Ele se apoia em legislações como Constituição Federal, a Política Nacional de Mobilidade Urbana, instituída pela lei federal 12.587/2012, que prevê o serviço de transporte individual privado, categoria do Uber, o Marco Civil da Internet, dentre outras para argumentar contra o trabalho da Agetran.
 
“A fiscalização singular e discriminatória da maneira como vem sendo feita e divulgada, possuem o condão de intimidar e influenciar a escolha do consumidor de maneira que entre o transporte motorizado privado (Uber) e o transporte público individual (táxi), o consumidor acabe escolhendo este último por acreditar ser o primeiro ilegal ou sujeito a fiscalizações que possam interromper a prestação do serviço ou ainda lhe trazer constrangimentos pela advertência dos fiscais”, alega João Henrique Catan.
 
Ele defende que é dever da Justiça impedir arbitrariedades. “Provavelmente, o autor estaria datilografando na máquina de escrever e usando álcool no mimeografo para copiar os documentos que instruem a inicial, caso atitudes como essas não tivessem sido contidas pela sociedade através dos meios disponíveis à época”. 
 
O advogado pede que o juiz David de Oliveira Gomes Filho, da 2ª Vara de Direitos Difusos, Coletivos e Individuais Homogêneos, dê liminar que proíba o município de continuar com o cerco contra a Uber.
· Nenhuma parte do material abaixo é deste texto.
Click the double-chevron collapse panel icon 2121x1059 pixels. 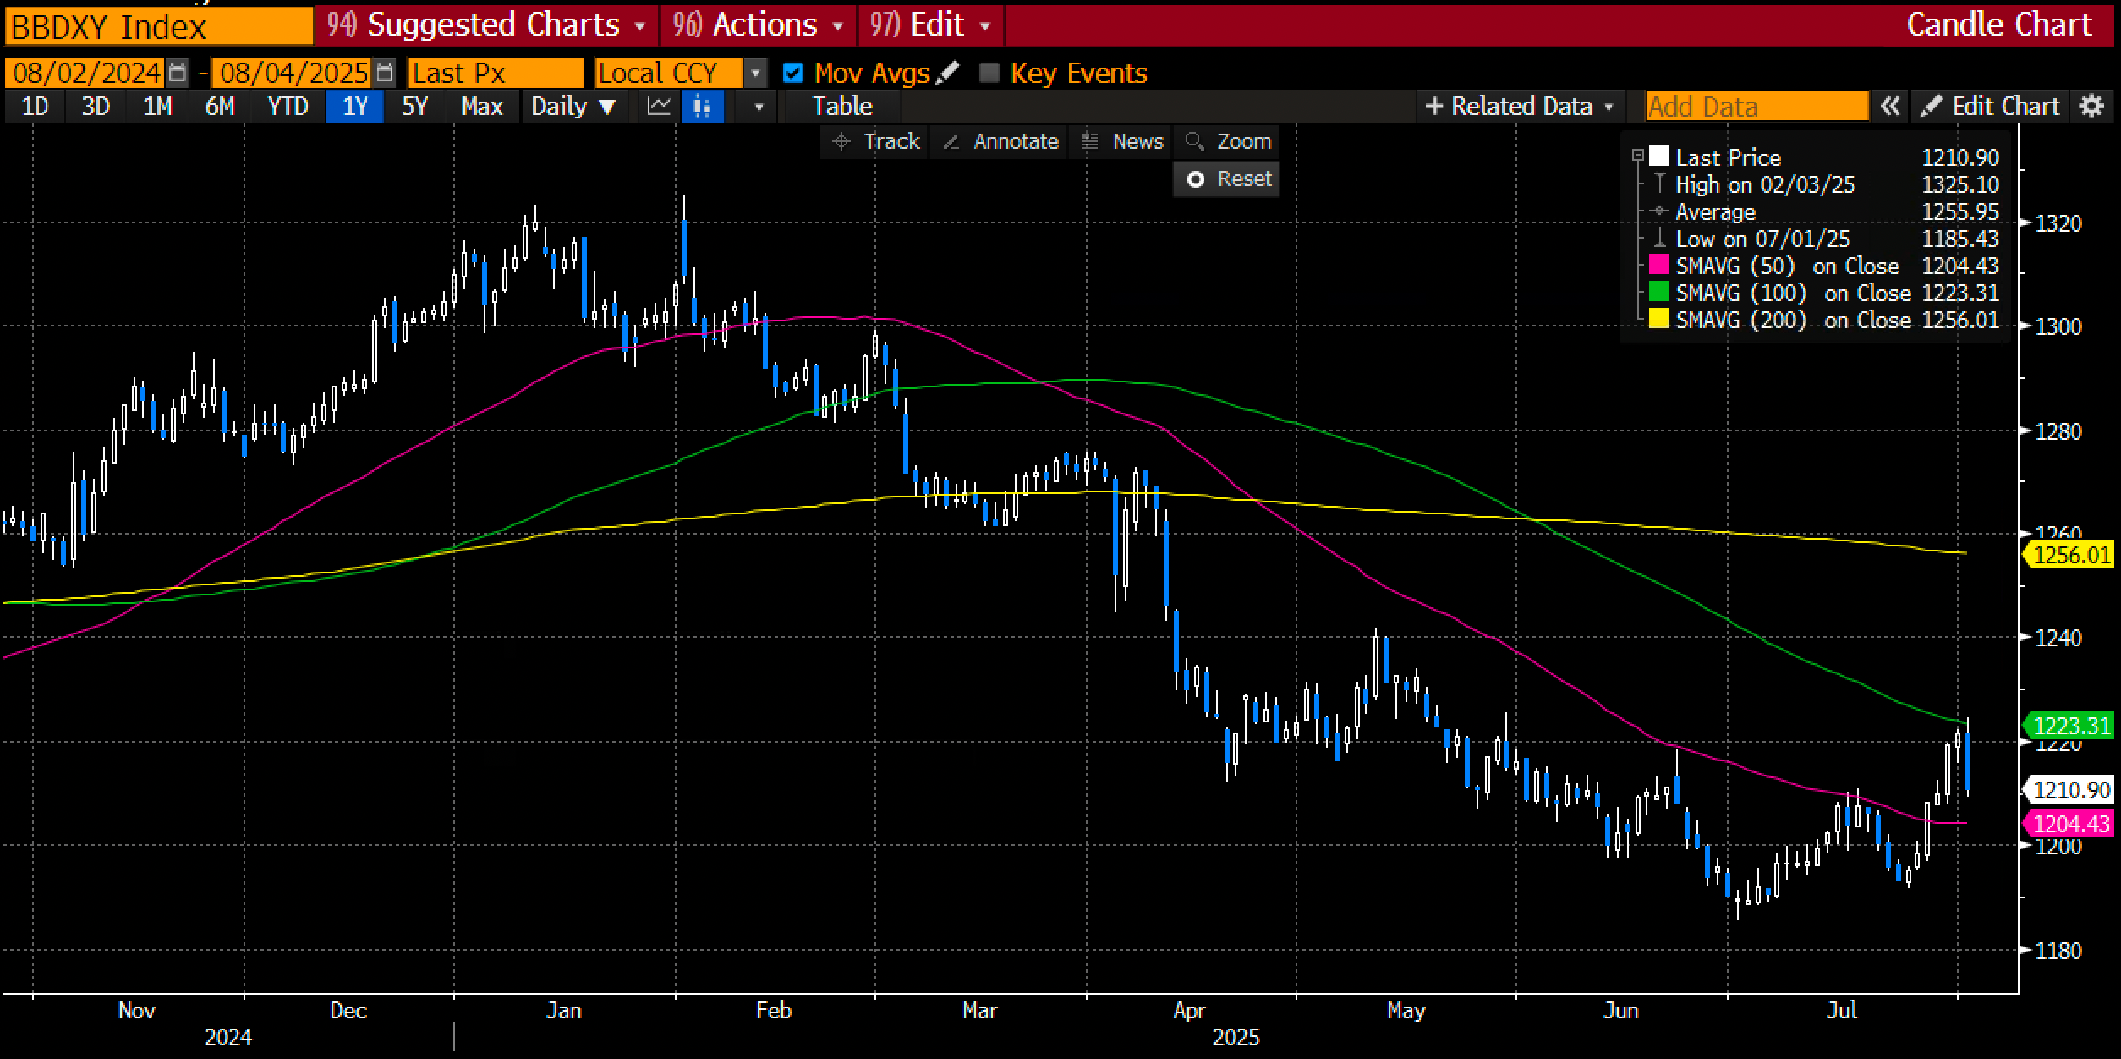click(1890, 107)
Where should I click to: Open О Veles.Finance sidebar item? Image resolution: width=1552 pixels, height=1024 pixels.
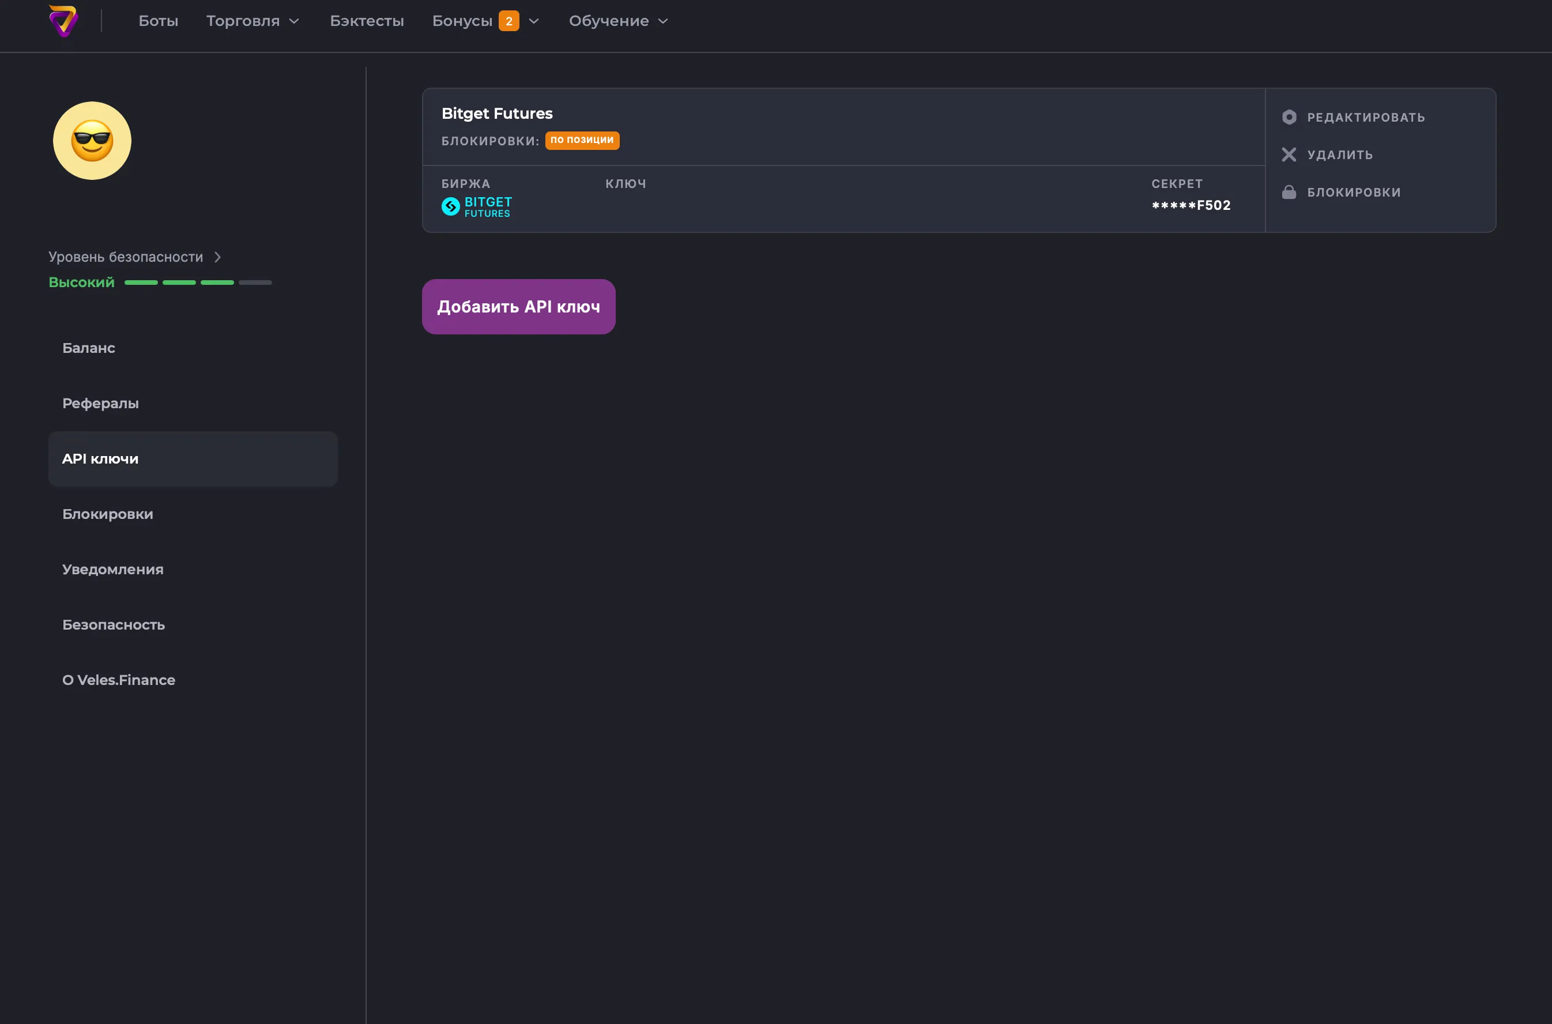[x=119, y=680]
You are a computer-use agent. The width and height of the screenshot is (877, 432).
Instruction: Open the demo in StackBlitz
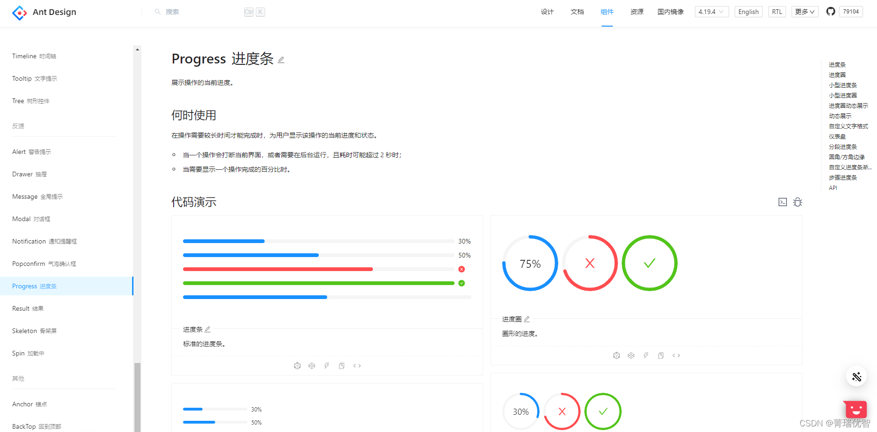click(x=327, y=365)
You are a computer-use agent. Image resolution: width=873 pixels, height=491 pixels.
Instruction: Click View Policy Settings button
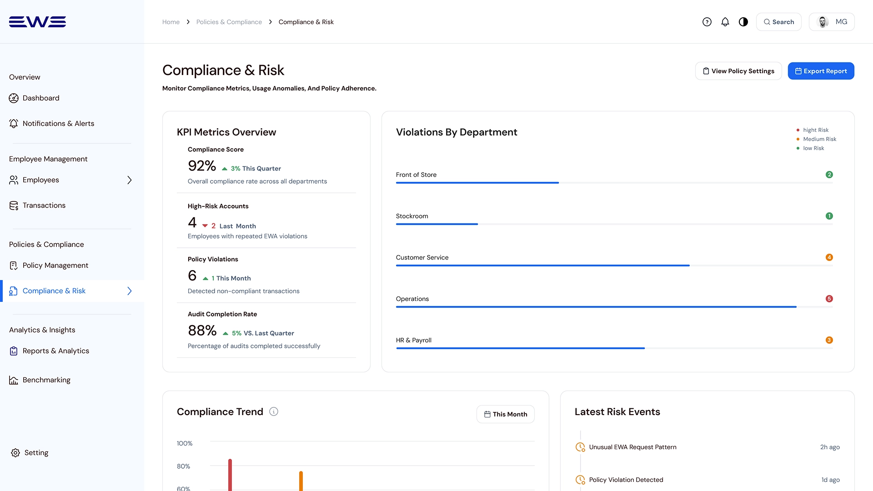click(738, 71)
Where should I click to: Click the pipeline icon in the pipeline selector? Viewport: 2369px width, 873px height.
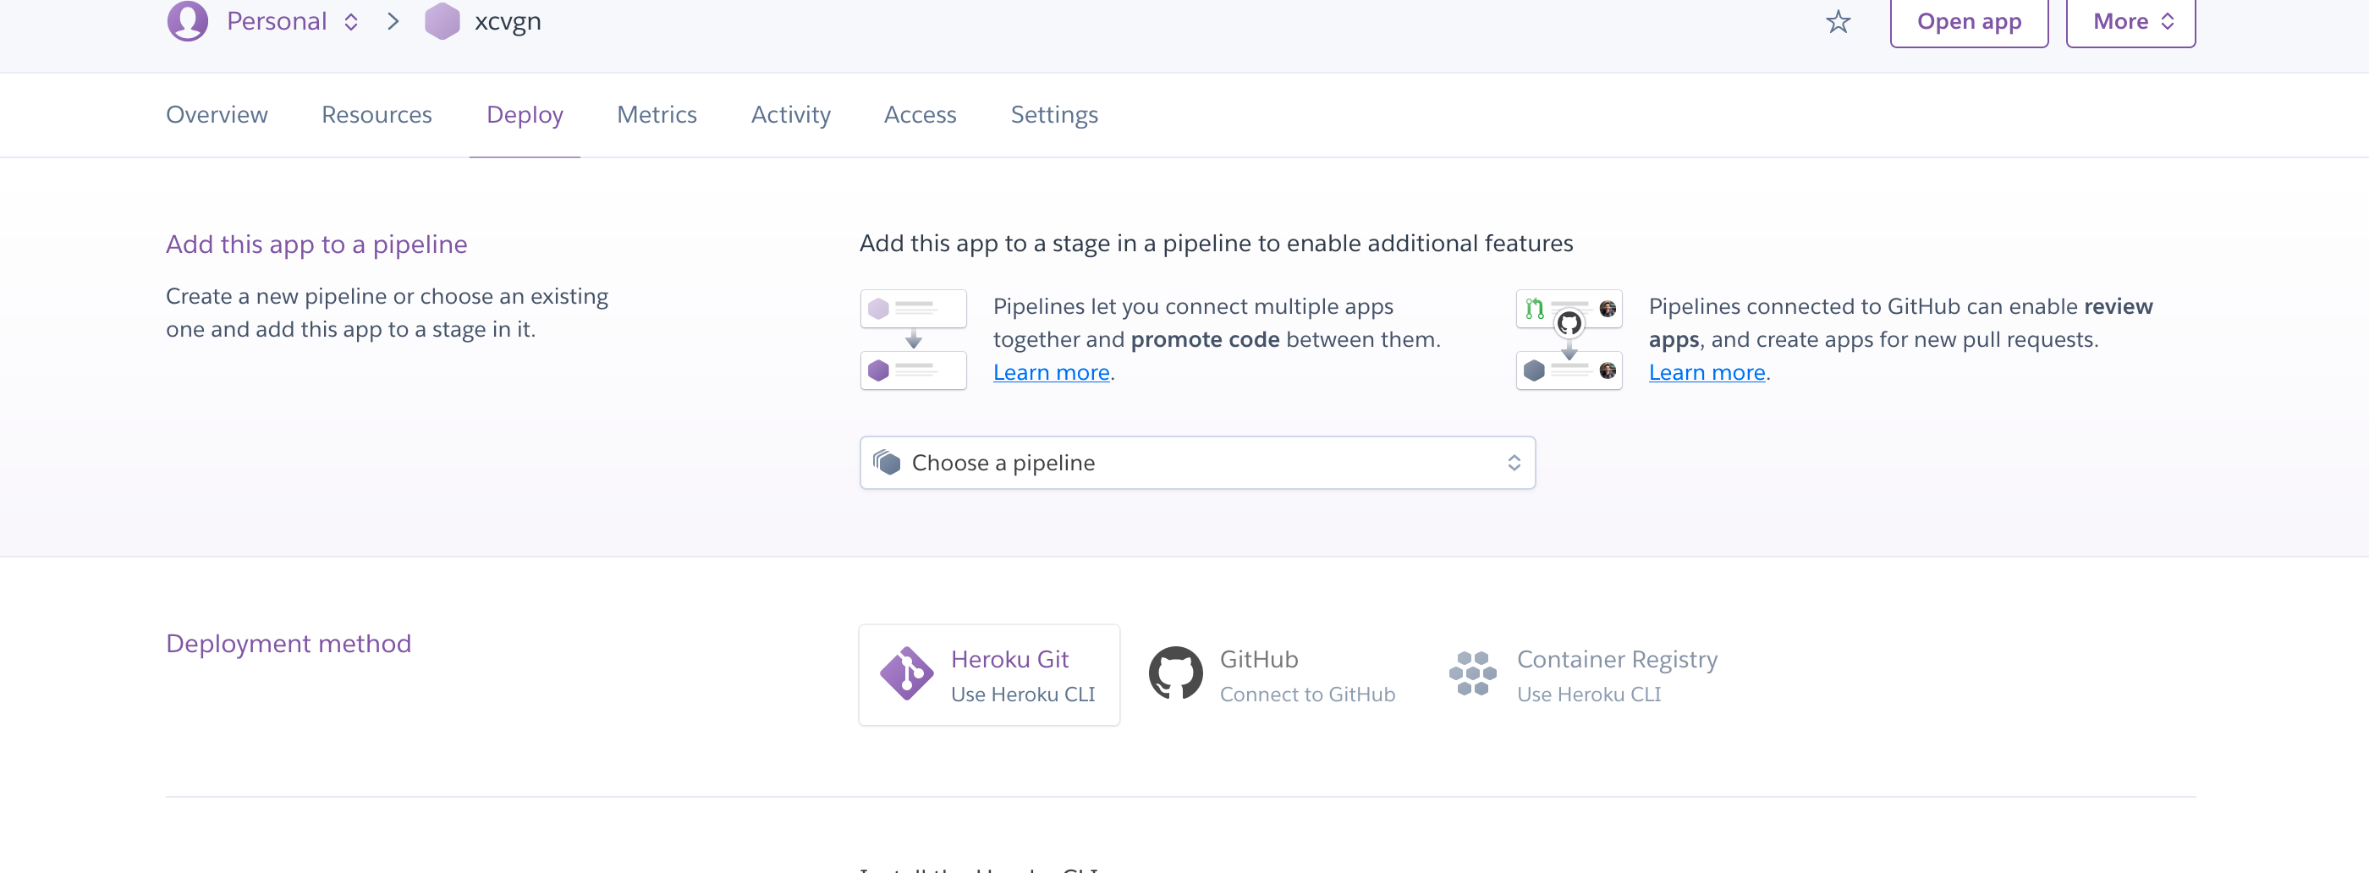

O autor da ação popular “requer liminarmente que o Município, Prefeito, Secretários e quaisquer outros funcionários que possam agir em seu nome, se abstenham de praticar fiscalização singular, discriminatória e direcionada a (Uber) ou ainda, ações em conteúdo ‘educativo’ que visem constranger motoristas, atrapalhar o transporte de usuários explicando sobre a necessidade e vantagens de regulamentação”.
 
Ele quer ainda que o magistrado arbitre multa contra o município, em caso de descumprimento.
 
Ofensiva – Um vídeo divulgado no dia 1º deste mês por motoristas do Uber mostra um colega, que conduzia uma passageira, sendo abordado e, depois, a ocupante é colocada em um táxi e o condutor multado. A categoria considera a ação arbitrária.
 
Por meio de nota, a assessoria de imprensa que a identificação dos motoristas é feita durante abordagens comuns. “Como não tem como saber quem é Uber, isto só acontece se for pego numa fiscalização e ficar comprovado que é transporte de passageiros, sem a devida autorização”.
 
Contudo, quando o Campo Grande News revelou a ofensiva da prefeitura contra o Uber na Capital, o diretor-presidente da Agetran, Elídio Pinheiro, disse que se tratava apenas de um trabalho de conscientização dos motoristas, sobre a necessidade de regulamentação, porém sem a aplicação de multas.
 
O prefeito, Alcides Bernal (PP), disse no dia seguinte que considera o serviço ilegal. Marquinhos Trad, eleito para comandar o Executivo municipal, declarou que concorda com o atual gestor, pois o serviço precisa ser regulamentado.